YOUR TASK: In your answer, transcribe all of the data exactly.

Collection entries:
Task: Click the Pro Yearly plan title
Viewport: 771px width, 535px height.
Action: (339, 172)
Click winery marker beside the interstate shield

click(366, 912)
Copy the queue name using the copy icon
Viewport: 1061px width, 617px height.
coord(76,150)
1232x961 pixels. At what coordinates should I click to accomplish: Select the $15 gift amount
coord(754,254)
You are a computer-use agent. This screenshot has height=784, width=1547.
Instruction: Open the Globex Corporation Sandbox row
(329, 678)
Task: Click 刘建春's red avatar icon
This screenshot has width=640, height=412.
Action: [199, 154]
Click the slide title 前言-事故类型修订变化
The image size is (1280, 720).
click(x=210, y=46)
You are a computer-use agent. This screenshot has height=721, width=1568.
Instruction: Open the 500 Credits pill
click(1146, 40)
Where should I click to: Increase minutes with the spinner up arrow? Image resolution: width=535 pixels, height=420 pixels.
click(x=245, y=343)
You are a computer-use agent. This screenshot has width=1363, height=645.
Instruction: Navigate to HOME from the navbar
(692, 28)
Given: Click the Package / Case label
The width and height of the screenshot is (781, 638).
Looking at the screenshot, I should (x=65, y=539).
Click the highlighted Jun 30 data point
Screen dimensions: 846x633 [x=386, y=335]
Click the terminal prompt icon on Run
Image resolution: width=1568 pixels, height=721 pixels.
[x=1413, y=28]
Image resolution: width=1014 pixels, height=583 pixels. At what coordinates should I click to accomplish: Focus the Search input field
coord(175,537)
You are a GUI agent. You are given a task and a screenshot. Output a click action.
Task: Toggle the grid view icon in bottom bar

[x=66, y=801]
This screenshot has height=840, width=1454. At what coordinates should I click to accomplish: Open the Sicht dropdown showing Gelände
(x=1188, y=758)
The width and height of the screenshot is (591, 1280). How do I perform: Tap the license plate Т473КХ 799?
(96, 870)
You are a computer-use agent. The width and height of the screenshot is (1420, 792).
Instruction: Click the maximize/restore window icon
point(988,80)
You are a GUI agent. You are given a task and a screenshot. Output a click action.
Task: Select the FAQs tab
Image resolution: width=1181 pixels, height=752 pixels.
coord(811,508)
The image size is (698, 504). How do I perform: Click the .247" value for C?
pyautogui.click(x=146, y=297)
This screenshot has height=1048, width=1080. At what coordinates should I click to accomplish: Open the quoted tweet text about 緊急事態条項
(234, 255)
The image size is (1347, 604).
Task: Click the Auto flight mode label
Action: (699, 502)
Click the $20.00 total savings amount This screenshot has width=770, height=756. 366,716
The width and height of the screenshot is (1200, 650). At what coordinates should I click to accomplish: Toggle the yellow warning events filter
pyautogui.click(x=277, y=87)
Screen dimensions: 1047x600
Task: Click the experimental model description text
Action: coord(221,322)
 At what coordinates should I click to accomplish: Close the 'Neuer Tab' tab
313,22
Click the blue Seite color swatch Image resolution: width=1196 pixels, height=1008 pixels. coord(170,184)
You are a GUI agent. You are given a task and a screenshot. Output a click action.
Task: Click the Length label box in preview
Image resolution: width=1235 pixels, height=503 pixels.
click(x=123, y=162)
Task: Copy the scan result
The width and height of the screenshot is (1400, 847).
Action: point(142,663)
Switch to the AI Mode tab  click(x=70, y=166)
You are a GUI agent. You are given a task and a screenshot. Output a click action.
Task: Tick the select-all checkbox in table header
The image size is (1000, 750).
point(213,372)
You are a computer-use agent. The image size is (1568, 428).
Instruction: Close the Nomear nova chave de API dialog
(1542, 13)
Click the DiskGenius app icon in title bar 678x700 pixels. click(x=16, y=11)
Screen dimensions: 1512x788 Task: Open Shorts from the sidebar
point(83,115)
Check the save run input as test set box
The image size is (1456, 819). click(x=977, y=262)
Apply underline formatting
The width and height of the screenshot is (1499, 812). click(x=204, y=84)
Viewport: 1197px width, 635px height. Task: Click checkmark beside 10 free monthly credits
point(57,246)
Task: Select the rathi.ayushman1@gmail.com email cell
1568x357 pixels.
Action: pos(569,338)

SOLUTION TO THIS PROBLEM:
Task: Click the Pro Yearly plan title
Viewport: 771px width, 535px height.
Action: (339, 172)
Click winery marker beside the interstate shield

click(366, 912)
Copy the queue name using the copy icon
Viewport: 1061px width, 617px height.
coord(76,150)
1232x961 pixels. At what coordinates should I click to accomplish: Select the $15 gift amount
coord(754,254)
You are a computer-use agent. This screenshot has height=784, width=1547.
Instruction: Open the Globex Corporation Sandbox row
(329, 678)
Task: Click 刘建春's red avatar icon
This screenshot has width=640, height=412.
Action: [199, 154]
Click the slide title 前言-事故类型修订变化
The image size is (1280, 720).
click(x=210, y=46)
You are a computer-use agent. This screenshot has height=721, width=1568.
Instruction: Open the 500 Credits pill
click(1146, 40)
Where should I click to: Increase minutes with the spinner up arrow? Image resolution: width=535 pixels, height=420 pixels.
click(x=245, y=343)
You are a computer-use agent. This screenshot has width=1363, height=645.
Instruction: Navigate to HOME from the navbar
(692, 28)
Given: Click the Package / Case label
The width and height of the screenshot is (781, 638).
Looking at the screenshot, I should (x=65, y=539).
Click the highlighted Jun 30 data point
Screen dimensions: 846x633 [x=386, y=335]
Click the terminal prompt icon on Run
Image resolution: width=1568 pixels, height=721 pixels.
[x=1413, y=28]
Image resolution: width=1014 pixels, height=583 pixels. At what coordinates should I click to accomplish: Focus the Search input field
coord(175,537)
You are a GUI agent. You are given a task and a screenshot. Output a click action.
Task: Toggle the grid view icon in bottom bar

[x=66, y=801]
This screenshot has height=840, width=1454. At what coordinates should I click to accomplish: Open the Sicht dropdown showing Gelände
(x=1188, y=758)
The width and height of the screenshot is (591, 1280). How do I perform: Tap the license plate Т473КХ 799?
(96, 870)
You are a computer-use agent. The width and height of the screenshot is (1420, 792).
Instruction: Click the maximize/restore window icon
point(988,80)
You are a GUI agent. You are given a task and a screenshot. Output a click action.
Task: Select the FAQs tab
Image resolution: width=1181 pixels, height=752 pixels.
coord(811,508)
The image size is (698, 504). How do I perform: Click the .247" value for C?
pyautogui.click(x=146, y=297)
This screenshot has height=1048, width=1080. At what coordinates should I click to accomplish: Open the quoted tweet text about 緊急事態条項
(234, 255)
The image size is (1347, 604).
Task: Click the Auto flight mode label
Action: (699, 502)
Click the $20.00 total savings amount This screenshot has width=770, height=756. 366,716
The width and height of the screenshot is (1200, 650). At what coordinates should I click to accomplish: Toggle the yellow warning events filter
pyautogui.click(x=277, y=87)
Screen dimensions: 1047x600
Task: Click the experimental model description text
Action: coord(221,322)
 At what coordinates should I click to accomplish: Close the 'Neuer Tab' tab
313,22
Click the blue Seite color swatch Image resolution: width=1196 pixels, height=1008 pixels. coord(170,184)
You are a GUI agent. You are given a task and a screenshot. Output a click action.
Task: Click the Length label box in preview
Image resolution: width=1235 pixels, height=503 pixels.
click(x=123, y=162)
Task: Copy the scan result
The width and height of the screenshot is (1400, 847).
Action: point(142,663)
Switch to the AI Mode tab  click(x=70, y=166)
You are a GUI agent. You are given a task and a screenshot. Output a click action.
Task: Tick the select-all checkbox in table header
The image size is (1000, 750).
point(213,372)
You are a computer-use agent. The image size is (1568, 428).
Instruction: Close the Nomear nova chave de API dialog
(1542, 13)
Click the DiskGenius app icon in title bar 678x700 pixels. click(x=16, y=11)
Screen dimensions: 1512x788 Task: Open Shorts from the sidebar
point(83,115)
Check the save run input as test set box
The image size is (1456, 819). click(x=977, y=262)
Apply underline formatting
The width and height of the screenshot is (1499, 812). click(x=204, y=84)
Viewport: 1197px width, 635px height. Task: Click checkmark beside 10 free monthly credits
point(57,246)
Task: Select the rathi.ayushman1@gmail.com email cell
1568x357 pixels.
Action: pos(569,338)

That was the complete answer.